Adrenal gland tumours are relatively common in dogs, comprising 1% of all canine tumours. Adrenal tumours can be further divided into adrenal cortical tumours and adrenal medullary tumours. Most cortical tumours secrete glucorticoids and varying amounts of mineralocorticoids and androgens. Cortical tumours secreting only androgens have been reported in both dogs and cats. Cortical tumours can be benign adenomas and marginally malignant adenocarcinomas. Adrenal medullary tumours, also called pheochromocytomas, secrete catecholamines (adrenalin and noradrenalin). They tend to be more malignant and are invasive in 40-50% of patients and metastasise in 15-30% of patients. The mean age for adrenal tumours is 11 years. Large breeds and females appear to be predisposed.
Clinical signs associated with an adrenal tumour depend on what it is secreting. Most adrenal cortical tumours have clinical signs consistent with hyperadrenocorticism and are characterised by polyuria, polydypsia, polyphagia, panting, and dermatological conditions. The diagnosis is based on appropriate clinical signs, elevation of liver enzymes, and appropriate endocrinological tests including endogenous ACTH, ACTH stimulation test, low-dose dexamethasone suppression test, high-dose dexamethasone suppression test and urine cortisol test. With pheochromocytomas, weight loss, anorexia, weakness, collapse, tachpnoea, tachycardia and mucous membrane pallor are the most common clinical signs. Diagnosis prior to surgery can be very difficult because of the nonspecific clinical signs and the lack of specific laboratory findings.
Abdominal ultrasound is very helpful in identifying an adrenal tumour. We have found computed tomography to be essential in the management of these patients. CT is definitive in making a diagnosis of an adrenal tumour as well as assessing the invasiveness and potential for a surgical cure. Evaluation of the liver and lungs is possible to assess for the presence of macroscopic metastasis.
Treatment of adrenal tumours is generrally surgical. This depends on a thorough evaluation of general health status, invasiveness of the tumour, and the lack of gross systemic metastasis. Surgical mortality is reported to be 20%. Dr. Charles Kuntz, the surgical specialist at the Southern Animal Referral Centre, has operated on 78 adrenal tumours to date. The surgical mortality for tumours not invading the vena cava is 3%. Surgical mortality for tumours having invaded the vena cava is reported to be 50%. Charles has operated on 11 patients with vena cava invasion with a surgical mortality of 27%. In patients where surgical removal of adrenal tumours is not possible, the use of o,p’-DDD is possible, with relapses occurring in 50% of patients. It is also possible to pretreat patients prior to intended surgical resection.

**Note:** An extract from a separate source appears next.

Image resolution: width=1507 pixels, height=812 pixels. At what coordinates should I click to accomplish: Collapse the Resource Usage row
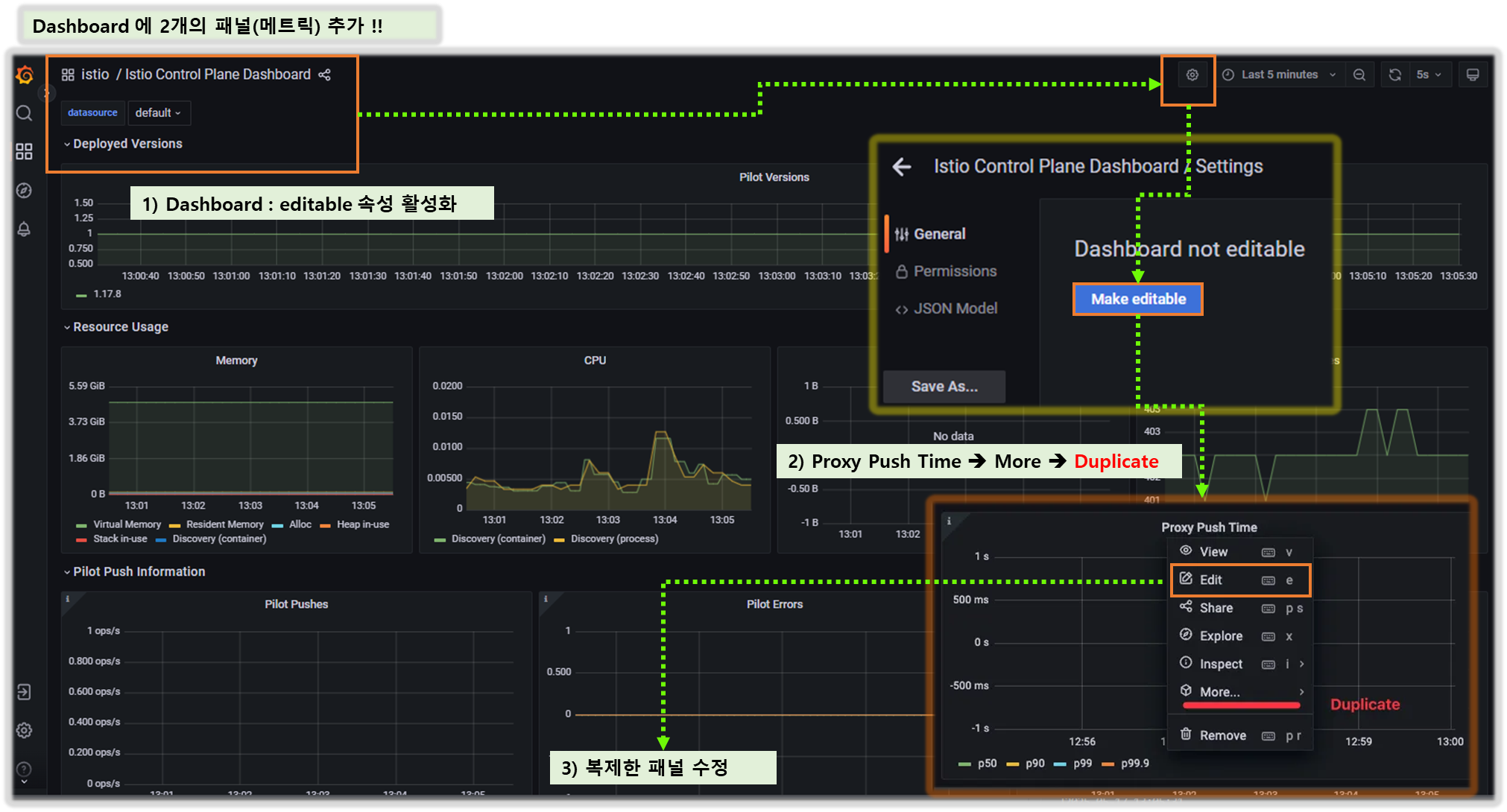[120, 327]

Prognosis for adrenocortical tumours is generally good. Dr. Charles Kuntz coauthored a study of 23 dogs with adrenal cortical tumours. 11 had benign tumours, 11 had malignant tumours and one had a benign tumour on one side and a malignant tumour on the other side. In our study, all dogs who survived to be discharged from the hospital lived to the end of the study period, regardless of the malignancy of the tumour. Note that the malignant tumours were more invasive. Since the completion of this study, Charles has seen two dogs who have developed liver metastasis following removal of adrenal cortical tumours. Regarding pheochromocytomas, as stated previously, they are more invasive and 15-30% will have metastasised at the time of diagnosis.